Lecture 26 - Maximum Likelihood Estimation Framework
We have covered how to model many of the non-idealities present in real signals, but in practice these we can never perfectly model real signals. For this reason, we need some way to determine what data our imperfect received signal actually corresponds to. The framework that we will use to acheive this is maximum likelihood estimation.
1 General Framework
Before delving into examples, we need to define a few terms. First, we have some parameter vector \(\vec{\theta}\). We also have some probabilistic model \(f_{\vec{r} | \vec{\theta}}\) for how that parameter vector affects an output. In our case, the output will be \(\vec{r}\) which is called our measurement or observation vector.

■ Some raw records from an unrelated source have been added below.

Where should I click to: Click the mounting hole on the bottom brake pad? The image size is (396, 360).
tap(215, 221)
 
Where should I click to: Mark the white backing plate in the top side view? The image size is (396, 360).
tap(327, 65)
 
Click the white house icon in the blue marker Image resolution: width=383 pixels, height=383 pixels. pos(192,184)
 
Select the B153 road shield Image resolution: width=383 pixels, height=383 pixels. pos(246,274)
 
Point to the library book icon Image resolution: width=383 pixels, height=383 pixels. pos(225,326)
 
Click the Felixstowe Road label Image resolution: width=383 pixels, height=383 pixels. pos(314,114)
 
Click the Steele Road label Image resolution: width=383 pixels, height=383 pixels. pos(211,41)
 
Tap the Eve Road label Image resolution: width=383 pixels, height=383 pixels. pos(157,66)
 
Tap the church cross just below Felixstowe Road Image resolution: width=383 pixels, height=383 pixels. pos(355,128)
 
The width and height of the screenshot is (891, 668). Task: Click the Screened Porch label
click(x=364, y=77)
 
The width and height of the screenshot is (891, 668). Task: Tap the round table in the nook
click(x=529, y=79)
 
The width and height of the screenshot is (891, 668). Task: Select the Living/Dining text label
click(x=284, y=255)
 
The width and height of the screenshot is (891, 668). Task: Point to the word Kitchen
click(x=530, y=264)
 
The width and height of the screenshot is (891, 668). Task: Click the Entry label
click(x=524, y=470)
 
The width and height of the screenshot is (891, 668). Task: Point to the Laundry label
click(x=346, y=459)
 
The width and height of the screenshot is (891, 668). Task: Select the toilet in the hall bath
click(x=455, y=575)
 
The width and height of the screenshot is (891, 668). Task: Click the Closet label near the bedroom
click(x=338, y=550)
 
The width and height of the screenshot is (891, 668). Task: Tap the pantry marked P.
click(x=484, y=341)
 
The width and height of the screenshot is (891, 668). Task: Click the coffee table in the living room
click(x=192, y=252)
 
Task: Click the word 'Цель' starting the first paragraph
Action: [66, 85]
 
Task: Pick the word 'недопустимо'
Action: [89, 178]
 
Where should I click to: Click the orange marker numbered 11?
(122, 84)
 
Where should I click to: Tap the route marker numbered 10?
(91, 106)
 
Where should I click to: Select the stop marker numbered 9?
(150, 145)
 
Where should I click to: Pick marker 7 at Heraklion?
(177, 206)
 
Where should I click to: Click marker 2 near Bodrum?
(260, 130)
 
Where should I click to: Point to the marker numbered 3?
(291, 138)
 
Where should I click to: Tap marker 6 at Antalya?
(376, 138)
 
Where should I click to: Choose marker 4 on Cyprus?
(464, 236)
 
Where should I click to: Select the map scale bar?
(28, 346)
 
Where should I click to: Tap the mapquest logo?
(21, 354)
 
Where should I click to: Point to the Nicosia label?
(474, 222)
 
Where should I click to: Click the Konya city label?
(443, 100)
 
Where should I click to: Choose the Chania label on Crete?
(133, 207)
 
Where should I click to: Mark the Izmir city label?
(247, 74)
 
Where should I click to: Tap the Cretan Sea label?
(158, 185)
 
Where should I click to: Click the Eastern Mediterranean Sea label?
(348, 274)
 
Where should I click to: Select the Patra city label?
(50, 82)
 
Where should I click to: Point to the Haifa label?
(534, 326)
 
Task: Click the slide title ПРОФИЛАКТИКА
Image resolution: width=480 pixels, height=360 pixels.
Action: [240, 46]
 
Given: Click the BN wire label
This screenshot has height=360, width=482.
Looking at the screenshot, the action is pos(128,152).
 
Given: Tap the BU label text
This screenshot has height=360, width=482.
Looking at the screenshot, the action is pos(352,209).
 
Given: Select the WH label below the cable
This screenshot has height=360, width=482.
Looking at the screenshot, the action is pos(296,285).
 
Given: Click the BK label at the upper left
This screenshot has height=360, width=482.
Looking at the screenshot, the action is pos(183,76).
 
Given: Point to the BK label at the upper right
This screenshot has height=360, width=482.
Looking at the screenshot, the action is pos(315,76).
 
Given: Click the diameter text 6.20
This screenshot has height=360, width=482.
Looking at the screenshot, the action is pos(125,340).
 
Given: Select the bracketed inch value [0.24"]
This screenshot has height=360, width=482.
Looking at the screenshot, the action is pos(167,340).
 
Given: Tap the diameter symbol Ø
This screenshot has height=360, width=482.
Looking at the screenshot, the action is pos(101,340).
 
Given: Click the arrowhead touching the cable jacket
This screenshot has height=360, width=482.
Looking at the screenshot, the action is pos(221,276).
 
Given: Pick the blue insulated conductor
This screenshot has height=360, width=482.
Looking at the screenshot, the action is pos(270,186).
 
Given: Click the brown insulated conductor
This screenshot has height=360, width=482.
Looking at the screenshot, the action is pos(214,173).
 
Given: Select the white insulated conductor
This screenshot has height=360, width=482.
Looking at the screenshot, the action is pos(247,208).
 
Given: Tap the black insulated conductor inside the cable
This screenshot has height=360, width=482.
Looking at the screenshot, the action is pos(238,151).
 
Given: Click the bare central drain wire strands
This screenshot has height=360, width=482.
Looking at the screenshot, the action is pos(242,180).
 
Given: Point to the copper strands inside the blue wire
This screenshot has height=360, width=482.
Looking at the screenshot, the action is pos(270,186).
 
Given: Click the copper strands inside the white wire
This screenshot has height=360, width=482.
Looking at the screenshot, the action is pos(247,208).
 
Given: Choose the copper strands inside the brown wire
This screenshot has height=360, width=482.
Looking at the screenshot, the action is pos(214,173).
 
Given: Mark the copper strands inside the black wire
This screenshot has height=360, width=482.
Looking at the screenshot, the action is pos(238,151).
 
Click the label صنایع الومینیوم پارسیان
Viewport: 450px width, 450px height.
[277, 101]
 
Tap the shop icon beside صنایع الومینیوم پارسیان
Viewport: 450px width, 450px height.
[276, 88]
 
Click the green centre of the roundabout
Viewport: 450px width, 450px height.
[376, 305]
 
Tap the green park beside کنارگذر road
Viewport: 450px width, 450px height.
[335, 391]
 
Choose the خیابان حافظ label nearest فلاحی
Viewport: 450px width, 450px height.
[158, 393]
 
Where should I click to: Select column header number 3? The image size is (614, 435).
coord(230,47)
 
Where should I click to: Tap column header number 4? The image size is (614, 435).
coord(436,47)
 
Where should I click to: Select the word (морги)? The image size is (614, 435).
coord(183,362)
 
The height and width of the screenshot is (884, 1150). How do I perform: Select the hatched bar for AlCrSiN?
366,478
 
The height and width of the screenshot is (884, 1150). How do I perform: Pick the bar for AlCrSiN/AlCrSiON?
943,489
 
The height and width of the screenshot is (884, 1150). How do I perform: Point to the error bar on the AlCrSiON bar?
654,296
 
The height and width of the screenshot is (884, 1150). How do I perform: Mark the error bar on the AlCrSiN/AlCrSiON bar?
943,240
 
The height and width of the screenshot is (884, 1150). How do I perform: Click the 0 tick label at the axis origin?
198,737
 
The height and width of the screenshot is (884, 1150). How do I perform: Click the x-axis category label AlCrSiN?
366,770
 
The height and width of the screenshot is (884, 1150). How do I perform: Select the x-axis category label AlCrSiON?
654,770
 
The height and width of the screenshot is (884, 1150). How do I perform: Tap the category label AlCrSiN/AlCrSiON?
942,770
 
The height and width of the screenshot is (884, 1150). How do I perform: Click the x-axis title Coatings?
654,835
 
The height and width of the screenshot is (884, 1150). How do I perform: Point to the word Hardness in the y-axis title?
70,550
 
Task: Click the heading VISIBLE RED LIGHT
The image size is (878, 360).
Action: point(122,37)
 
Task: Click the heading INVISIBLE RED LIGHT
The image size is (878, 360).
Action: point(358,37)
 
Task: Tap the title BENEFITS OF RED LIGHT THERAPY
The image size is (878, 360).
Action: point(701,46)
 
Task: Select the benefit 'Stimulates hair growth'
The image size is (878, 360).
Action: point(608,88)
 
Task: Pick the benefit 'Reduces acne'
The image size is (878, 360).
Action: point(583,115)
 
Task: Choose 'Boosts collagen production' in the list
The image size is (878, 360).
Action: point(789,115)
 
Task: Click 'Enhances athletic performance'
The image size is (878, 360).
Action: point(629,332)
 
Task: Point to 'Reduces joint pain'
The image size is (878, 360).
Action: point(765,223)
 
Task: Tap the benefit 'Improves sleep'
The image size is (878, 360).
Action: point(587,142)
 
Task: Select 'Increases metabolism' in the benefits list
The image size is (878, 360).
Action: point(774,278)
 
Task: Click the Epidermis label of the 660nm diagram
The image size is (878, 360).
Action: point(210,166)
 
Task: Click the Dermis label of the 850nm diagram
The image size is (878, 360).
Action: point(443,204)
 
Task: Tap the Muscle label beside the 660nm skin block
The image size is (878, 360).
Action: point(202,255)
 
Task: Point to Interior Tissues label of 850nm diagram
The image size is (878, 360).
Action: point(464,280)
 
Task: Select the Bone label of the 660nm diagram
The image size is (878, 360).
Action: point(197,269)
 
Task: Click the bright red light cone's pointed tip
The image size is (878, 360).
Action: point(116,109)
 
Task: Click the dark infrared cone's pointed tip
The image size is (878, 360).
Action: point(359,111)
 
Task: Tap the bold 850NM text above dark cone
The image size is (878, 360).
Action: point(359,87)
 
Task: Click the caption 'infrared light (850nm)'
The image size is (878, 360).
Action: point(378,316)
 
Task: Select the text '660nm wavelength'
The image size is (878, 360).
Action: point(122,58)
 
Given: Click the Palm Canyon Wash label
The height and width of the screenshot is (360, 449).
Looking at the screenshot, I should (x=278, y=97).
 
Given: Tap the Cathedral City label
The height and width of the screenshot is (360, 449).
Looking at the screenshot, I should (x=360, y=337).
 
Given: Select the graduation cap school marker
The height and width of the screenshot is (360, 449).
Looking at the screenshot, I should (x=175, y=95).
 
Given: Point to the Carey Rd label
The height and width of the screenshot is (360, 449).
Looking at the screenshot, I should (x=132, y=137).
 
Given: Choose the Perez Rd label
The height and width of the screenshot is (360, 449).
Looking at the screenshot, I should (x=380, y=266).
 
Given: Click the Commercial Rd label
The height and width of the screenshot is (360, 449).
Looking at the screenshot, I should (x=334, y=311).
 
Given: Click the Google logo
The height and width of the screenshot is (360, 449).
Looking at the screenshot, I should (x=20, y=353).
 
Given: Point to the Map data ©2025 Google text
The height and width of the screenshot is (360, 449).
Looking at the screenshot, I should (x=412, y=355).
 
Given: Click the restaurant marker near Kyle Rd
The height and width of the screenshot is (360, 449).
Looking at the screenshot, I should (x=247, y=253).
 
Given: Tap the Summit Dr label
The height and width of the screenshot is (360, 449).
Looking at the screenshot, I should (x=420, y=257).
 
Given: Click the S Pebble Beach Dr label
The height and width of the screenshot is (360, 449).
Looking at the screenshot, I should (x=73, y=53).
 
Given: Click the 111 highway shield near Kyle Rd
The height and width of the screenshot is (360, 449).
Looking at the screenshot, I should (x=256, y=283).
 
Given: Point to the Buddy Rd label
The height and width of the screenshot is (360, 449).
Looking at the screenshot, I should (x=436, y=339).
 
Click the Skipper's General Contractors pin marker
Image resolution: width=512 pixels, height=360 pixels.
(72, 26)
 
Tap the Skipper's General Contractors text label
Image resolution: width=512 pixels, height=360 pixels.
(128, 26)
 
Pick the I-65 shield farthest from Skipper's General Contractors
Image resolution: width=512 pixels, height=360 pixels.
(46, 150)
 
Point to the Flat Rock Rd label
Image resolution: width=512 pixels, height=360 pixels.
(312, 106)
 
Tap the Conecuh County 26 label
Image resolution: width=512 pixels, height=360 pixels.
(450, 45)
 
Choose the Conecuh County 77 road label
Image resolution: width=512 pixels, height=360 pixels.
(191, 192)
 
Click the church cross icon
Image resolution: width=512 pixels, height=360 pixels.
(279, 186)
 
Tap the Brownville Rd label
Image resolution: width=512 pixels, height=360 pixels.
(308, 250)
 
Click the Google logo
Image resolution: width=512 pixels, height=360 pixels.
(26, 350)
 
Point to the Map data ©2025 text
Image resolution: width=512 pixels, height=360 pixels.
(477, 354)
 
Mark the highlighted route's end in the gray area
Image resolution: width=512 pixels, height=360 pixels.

Notice that the model is some conditional probability distribution, which means that the output is dependent on the input(s).
The maximum likelihood (ML) estimate \(\hat{\theta}_{ML}(\vec{r})\) is defined as follows:
\[ \hat{\theta}_{ML}(\vec{r}) = \operatorname*{arg max}_{\vec{\theta} \in \Phi} f_{\vec{r} | \vec{\theta}} (\vec{r} | \vec{\theta}) \]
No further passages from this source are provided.